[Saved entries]
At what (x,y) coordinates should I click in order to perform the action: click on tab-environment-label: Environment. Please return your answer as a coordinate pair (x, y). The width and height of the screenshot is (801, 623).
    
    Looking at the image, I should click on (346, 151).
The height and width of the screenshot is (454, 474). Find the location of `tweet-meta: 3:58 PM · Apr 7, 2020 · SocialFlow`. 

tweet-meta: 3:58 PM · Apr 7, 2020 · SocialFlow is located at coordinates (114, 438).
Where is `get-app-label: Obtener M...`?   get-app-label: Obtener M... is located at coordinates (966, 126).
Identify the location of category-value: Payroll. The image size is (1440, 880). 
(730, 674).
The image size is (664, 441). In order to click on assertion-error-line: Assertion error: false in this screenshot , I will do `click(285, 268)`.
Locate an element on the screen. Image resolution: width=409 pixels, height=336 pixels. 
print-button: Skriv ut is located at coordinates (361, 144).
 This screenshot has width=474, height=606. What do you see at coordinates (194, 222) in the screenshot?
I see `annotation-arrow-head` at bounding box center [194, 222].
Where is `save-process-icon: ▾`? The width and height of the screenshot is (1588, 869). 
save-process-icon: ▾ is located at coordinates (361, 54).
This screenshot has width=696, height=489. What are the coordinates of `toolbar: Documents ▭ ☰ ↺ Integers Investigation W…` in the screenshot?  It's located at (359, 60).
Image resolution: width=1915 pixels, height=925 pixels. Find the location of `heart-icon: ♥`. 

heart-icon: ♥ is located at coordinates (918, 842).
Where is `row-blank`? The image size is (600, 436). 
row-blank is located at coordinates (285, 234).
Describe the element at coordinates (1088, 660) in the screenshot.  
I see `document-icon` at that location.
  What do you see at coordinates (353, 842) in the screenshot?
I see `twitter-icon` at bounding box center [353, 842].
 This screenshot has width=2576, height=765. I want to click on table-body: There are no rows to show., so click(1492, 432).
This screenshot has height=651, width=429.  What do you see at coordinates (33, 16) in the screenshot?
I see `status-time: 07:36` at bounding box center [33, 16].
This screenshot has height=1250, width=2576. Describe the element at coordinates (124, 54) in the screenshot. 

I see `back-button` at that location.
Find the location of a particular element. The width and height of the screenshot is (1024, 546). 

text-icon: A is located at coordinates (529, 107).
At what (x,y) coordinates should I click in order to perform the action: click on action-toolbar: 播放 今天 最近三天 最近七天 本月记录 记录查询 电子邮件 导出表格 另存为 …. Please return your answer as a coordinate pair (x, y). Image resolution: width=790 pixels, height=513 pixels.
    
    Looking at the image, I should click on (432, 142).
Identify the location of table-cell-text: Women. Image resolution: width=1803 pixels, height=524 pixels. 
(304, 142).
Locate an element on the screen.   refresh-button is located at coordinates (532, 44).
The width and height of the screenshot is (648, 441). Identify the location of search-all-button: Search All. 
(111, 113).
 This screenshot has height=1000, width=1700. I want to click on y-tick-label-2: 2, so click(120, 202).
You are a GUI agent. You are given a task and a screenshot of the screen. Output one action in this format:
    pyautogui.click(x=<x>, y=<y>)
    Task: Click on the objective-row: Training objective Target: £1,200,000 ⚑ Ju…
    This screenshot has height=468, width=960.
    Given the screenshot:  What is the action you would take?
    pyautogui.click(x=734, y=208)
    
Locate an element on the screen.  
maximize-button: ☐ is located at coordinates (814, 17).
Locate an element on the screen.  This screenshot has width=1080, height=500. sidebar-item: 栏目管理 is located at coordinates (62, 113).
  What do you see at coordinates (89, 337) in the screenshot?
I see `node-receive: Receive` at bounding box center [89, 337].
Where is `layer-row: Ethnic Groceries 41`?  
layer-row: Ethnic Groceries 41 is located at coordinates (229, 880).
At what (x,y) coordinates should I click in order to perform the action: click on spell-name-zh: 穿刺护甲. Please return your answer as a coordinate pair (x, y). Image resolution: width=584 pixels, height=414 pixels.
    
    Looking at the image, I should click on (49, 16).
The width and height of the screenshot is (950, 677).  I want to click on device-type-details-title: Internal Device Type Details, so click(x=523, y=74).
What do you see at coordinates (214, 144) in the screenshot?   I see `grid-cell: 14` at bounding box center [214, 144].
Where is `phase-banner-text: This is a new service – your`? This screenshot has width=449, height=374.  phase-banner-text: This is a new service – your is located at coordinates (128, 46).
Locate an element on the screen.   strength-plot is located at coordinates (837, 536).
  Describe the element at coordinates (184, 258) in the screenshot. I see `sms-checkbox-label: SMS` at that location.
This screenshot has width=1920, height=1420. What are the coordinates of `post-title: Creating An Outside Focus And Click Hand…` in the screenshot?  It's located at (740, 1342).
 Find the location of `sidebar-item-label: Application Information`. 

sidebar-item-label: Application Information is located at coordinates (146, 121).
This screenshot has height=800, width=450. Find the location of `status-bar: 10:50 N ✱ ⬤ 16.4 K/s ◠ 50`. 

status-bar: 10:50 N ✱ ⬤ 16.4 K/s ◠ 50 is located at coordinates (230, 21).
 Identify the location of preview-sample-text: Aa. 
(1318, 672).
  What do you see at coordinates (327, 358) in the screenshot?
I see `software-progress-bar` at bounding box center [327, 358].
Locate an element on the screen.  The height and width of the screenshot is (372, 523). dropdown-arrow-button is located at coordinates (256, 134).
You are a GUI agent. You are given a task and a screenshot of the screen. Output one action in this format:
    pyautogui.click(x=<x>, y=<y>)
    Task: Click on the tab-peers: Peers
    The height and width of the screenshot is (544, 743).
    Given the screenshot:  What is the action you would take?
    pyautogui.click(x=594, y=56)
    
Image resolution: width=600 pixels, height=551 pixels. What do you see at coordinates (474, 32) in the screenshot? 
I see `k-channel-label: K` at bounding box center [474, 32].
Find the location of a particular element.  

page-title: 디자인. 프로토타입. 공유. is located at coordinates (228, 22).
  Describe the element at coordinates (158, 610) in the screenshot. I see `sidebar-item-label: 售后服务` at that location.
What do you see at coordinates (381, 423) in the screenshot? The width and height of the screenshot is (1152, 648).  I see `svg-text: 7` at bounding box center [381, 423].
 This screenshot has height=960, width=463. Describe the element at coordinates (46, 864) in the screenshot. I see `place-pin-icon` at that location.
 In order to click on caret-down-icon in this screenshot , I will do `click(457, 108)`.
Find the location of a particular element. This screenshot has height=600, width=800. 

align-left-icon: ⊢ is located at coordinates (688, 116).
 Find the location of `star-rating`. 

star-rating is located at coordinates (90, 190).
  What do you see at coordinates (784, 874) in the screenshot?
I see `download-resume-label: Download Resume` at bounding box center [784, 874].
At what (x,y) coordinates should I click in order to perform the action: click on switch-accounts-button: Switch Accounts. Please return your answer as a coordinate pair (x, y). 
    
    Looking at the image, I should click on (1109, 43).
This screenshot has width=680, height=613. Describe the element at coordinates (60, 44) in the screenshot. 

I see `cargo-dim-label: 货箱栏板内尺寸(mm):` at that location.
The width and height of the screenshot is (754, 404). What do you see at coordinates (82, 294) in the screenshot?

▸ Exercise instructions
Recast the part of the items above that opens with the line containing "The width and height of the screenshot is (648, 441)." and closes with the line containing "This screenshot has height=1000, width=1700." as a numbered list, leaving out blank lines.

▸ Solution
1. The width and height of the screenshot is (648, 441). Identify the location of search-all-button: Search All. 
2. (111, 113).
3.  This screenshot has height=1000, width=1700. I want to click on y-tick-label-2: 2, so click(120, 202).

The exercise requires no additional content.